6 Arranging Columns with Across
I’m trying to arrange calculated columns immediately after source columns when using dplyr column-wise operations.
Example data
df <- tibble(
id = c(1, 2, 2),
id_row = c(1, 1, 2),
name_first = c("John", "Jane", "Jane"),
city = c("NY", "DAL", "HOU"),
x = c(0, 1, 0)
)
df
## # A tibble: 3 × 5
## id id_row name_first city x
## <dbl> <dbl> <chr> <chr> <dbl>
## 1 1 1 John NY 0
## 2 2 1 Jane DAL 1
## 3 2 2 Jane HOU 0
Within ID, the values of name_first and city should be constant. The values for id_row and x need not be constant. I want to test for and inspect differing values of name_first and city within-id.

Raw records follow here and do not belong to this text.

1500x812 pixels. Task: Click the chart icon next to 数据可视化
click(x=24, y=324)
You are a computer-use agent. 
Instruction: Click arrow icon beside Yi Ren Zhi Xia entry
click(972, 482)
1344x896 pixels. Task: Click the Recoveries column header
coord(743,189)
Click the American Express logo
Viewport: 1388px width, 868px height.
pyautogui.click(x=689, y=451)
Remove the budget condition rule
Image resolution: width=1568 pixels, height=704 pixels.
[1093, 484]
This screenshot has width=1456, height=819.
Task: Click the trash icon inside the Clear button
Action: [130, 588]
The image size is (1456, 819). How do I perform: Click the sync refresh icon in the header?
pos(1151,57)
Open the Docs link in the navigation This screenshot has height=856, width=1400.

One convenient way to do this is with mutate()
and across()
.
df %>%
group_by(id) %>%
mutate(
across(
.cols = c(name_first, city),
.fns = ~ length(unique(.x)) == 1,
.names = "{col}_all_match"
)
)
## # A tibble: 3 × 7
## # Groups: id [2]
## id id_row name_first city x name_first_all_match city_all_match
## <dbl> <dbl> <chr> <chr> <dbl> <lgl> <lgl>
## 1 1 1 John NY 0 TRUE TRUE
## 2 2 1 Jane DAL 1 TRUE FALSE
## 3 2 2 Jane HOU 0 TRUE FALSE
The issue is that the “all_match” (calculated) columns are added to the far right of the data frame rather than immediately after their source column. This makes it difficult to visually inspect differing values for the columns of interest.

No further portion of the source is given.